Hello everyone I am facing error shown below
An error occurred while trying to map in the address of a function.
Function Name: cuIpcOpenMemHandle_v2
Error string: /lib64/libcuda.so.1: undefined symbol: cuIpcOpenMemHandle_v2
CUDA-aware support is disabled.
I was trying to benchmark cuda-aware openmpi-4.1.8 linked with cuda-aware ucx-1.19.x using OSU benchmark from https://mvapich.cse.ohio-state.edu/benchmarks/
Things I have done so far
- Build cuda-11.8 tool kit using gcc-8.2.0 then export its lib64 and bin
- Make ucx-1.19.x cuda-aware using the built cuda-11.8 then export its lib and bin (gcc-8.2.0 compiler used)
- Link openmpi-4.1.8 with cuda-11.8 making it cuda-aware and also link cuda-aware ucx-1.19.x (gcc-8.2.0 compiler used)
- Build the OSU benchmark with the built cuda-aware openmpi-4.1.8 linked with cuda-aware ucx-1.19.x and with
the cuda-11.8 (gcc-8.2.0 compiler used)
- The OSU program picked to benchmark was osu_bw
after the execution I am facing the above error
One thing I notice in the built cuda-aware ucx-1.19.x was it had a missing transport gdr_copy
thought it has cuda_copy and cuda_ipc when checking for cuda support with "ucx_info -d | grep -i cuda"

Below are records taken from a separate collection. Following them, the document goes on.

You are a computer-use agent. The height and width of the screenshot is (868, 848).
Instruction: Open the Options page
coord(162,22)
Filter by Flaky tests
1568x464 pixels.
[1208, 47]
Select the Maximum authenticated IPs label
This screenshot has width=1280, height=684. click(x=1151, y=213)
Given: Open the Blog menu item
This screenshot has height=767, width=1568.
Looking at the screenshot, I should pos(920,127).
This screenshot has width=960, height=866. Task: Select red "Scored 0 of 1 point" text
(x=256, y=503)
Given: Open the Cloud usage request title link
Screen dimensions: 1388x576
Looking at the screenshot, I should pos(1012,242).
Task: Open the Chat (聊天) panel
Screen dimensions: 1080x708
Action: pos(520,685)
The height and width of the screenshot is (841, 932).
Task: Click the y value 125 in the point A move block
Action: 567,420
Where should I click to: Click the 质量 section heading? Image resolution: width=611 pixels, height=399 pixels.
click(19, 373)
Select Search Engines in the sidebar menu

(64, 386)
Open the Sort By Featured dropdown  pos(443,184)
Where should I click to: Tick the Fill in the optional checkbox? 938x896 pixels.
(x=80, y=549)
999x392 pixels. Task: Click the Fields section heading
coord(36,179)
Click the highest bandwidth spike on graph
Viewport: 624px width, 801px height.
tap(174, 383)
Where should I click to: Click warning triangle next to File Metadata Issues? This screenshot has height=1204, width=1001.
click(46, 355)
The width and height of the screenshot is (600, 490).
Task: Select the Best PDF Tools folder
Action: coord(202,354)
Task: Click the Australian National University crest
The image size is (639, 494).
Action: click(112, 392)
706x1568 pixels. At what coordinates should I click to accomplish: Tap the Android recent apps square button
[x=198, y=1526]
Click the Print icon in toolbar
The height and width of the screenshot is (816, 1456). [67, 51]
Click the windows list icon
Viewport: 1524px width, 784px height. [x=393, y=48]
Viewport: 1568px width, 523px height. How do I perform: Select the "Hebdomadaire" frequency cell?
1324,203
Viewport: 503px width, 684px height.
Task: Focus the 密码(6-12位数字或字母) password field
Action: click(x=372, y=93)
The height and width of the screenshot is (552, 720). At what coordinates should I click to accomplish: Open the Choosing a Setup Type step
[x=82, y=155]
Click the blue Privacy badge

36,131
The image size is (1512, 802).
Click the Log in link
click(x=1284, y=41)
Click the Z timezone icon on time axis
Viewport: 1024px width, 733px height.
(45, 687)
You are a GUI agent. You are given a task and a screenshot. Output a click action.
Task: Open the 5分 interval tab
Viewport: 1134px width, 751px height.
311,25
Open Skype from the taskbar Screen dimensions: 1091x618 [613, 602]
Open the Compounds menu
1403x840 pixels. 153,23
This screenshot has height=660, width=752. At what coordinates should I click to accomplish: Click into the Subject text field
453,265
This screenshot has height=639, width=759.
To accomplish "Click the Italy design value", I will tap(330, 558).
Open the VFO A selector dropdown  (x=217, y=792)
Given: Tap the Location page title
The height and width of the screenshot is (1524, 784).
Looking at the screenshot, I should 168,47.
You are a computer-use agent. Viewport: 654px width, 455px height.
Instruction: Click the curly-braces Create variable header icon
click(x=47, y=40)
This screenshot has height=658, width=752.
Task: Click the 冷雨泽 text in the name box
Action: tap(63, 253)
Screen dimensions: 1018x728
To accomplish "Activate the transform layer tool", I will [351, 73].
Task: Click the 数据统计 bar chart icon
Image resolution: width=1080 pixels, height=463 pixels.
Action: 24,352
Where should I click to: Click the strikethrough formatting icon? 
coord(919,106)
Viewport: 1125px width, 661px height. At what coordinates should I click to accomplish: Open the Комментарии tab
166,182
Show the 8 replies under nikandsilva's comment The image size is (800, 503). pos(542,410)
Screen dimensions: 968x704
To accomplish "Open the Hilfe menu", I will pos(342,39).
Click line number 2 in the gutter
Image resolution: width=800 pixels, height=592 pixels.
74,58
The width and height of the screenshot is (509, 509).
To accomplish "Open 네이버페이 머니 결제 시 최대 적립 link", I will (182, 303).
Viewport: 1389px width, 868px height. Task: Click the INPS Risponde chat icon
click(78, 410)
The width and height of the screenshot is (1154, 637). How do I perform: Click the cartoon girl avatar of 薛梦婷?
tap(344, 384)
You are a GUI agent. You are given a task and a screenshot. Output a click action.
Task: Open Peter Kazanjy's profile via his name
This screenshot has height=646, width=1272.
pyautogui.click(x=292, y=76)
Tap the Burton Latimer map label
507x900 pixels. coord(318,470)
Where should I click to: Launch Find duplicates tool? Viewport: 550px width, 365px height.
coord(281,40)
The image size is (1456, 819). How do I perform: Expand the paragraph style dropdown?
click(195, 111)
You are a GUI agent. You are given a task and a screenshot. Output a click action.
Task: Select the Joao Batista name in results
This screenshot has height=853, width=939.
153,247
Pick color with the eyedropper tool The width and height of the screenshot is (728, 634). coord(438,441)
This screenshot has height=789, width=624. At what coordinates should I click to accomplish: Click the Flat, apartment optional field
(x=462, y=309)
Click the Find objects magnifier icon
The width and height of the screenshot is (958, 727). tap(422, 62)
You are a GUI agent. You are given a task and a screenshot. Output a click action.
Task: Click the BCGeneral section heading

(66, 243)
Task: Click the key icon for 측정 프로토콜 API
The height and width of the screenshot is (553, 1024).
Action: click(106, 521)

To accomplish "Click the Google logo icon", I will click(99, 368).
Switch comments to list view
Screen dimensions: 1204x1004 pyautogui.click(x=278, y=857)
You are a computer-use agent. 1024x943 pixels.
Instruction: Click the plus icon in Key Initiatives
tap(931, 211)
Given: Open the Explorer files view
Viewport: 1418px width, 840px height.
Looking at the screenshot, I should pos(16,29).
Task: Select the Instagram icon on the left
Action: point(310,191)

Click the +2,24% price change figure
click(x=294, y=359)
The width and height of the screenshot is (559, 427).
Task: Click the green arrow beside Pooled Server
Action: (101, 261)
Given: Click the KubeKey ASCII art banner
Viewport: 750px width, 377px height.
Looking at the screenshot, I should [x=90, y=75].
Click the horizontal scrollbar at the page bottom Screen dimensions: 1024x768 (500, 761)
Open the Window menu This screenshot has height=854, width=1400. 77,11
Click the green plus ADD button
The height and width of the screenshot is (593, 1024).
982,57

I heard that gdr_copy transport should also be there if ucx is cuda-aware
and that this transport is dependent on module called nv_peer_mem or nvidia-peermem
later I found out that my driver have a missing module call nv_peer_mem or
nvidia-peermem
Could this also be the reason for the above error i.e.
An error occurred while trying to map in the address of a function.
Function Name: cuIpcOpenMemHandle_v2
Error string: /lib64/libcuda.so.1: undefined symbol: cuIpcOpenMemHandle_v2
CUDA-aware support is disabled.
Thanks a lot for taking time to read